Il centro e’ un edificio formato da due blocchi uno con i servizi, l’altro con le case. I servizi offerti sono di tipo assistenziale: consulenza psicologica, medica e legale, ma anche ludica e sociale; ci sono un nido per i bambini, una palestra, aperta anche alle donne della zona, e una caffetteria che è diventata luogo di ritrovo anche per le donne che non vivono nel centro. Il secondo blocco è formato dalle casette dove vivono le ragazze: stanze da letto che variano a seconda del numero dei figli, soggiorno e tutti i confort della società moderna, dalla lavatrice a internet. Ci sono poi anche gli spazi in condivisione, poiché a Mehwar il metodo di vita è comunitario: le faccende domestiche sono svolte a rotazione da tutte le donne, che di volta in volta si occupano delle pulizie, dei pasti, del giardino, ma anche dell’organizzazione dei corsi di inglese, informatica, ceramica. Una volta a settimana c’è un momento assembleare in cui vengono discusse tematiche quali la figura del padre, l’amore, la libertà, lo studio, per lavorare assieme al cambiamento di se stesse. Se all’interno il clima è di armonia e solidarietà ben diverso è il rapporto con l’esterno che è “uno dei punti più problematici” spiega Amina, un’altra delle operatrici: “le nostre ospiti all’inizio erano viste come dei mostri, solo perché avevano lasciato la famiglia e il ruolo delle tradizioni e dei clan familiari è ancora di primaria importanza nella nostra società. Però piano piano siamo riuscite a smantellare questo pregiudizio” conclude Amina “aprendo il centro alla comunità di Beit Sahour e di Betlemme e ora tre ragazze che stanno per lasciare Mehwar stanno cercando casa assieme, fatto pressoché inimmaginabile qui.

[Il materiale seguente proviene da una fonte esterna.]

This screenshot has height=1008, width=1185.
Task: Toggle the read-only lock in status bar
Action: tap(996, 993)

Le vite di queste donne grondano di dolore, rabbia, ma anche di speranza, come dimostra il caso di Inas, 22 anni, un corpo massiccio che cozza contro la dolcezza del viso e della voce: “dalla mia vita vorrei cancellare il ricordo della violenza di mio padre, e del bambino che mi ha fatto mettere al mondo”; Inas ha poi abbandonato questo figlio e ha iniziato a studiare medicina per potere essere utile alle donne che, come lei, hanno subito violenza.

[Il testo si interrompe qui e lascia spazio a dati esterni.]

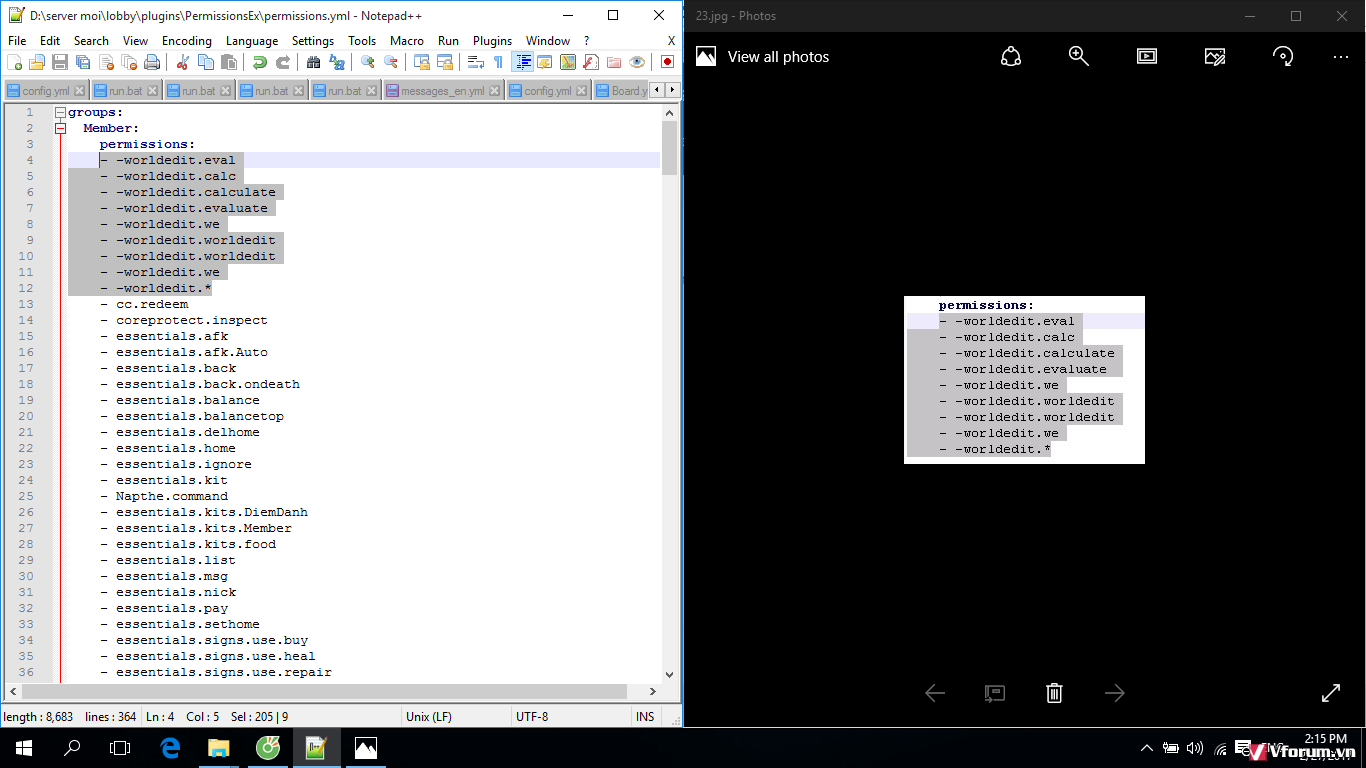
Task: Open the Encoding menu
Action: 186,41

Lina, velo di pizzo nero sul capo, esile e fredda, si ritiene fortunata “perché in questo centro ho trovato aiuto e solidarietà che mi permette oggi di affrontare il passato con forza e avere il coraggio di vivere il futuro”. Lina è una di quelle ragazze che oltre alla violenza del padre, subita dall’età di 14 anni, ha dovuto fare i conti anche con l’omertà della madre, che le ha ordinato di tacere e “questa è una delle cose più brutte della mia vita”. Nonostante tutto Lina sa ancora apprezzare i fatti positivi, come lo studio, il lavoro, e l’opportunità di potere vivere con la sorella, anch’essa ospite del centro. “Non pensavo di trovare il coraggio di denunciare” ammette la piccola Feda, dalle gambe corte corte a causa di una malattia, violentata da un suo vicino di casa. “Invece grazie a Mehwar l’ho trovato, sono andata in tribunale e sono davvero fiera di averlo fatto, vorrei che tutte le donne denunciassero e che la legge facesse finalmente giustizia”.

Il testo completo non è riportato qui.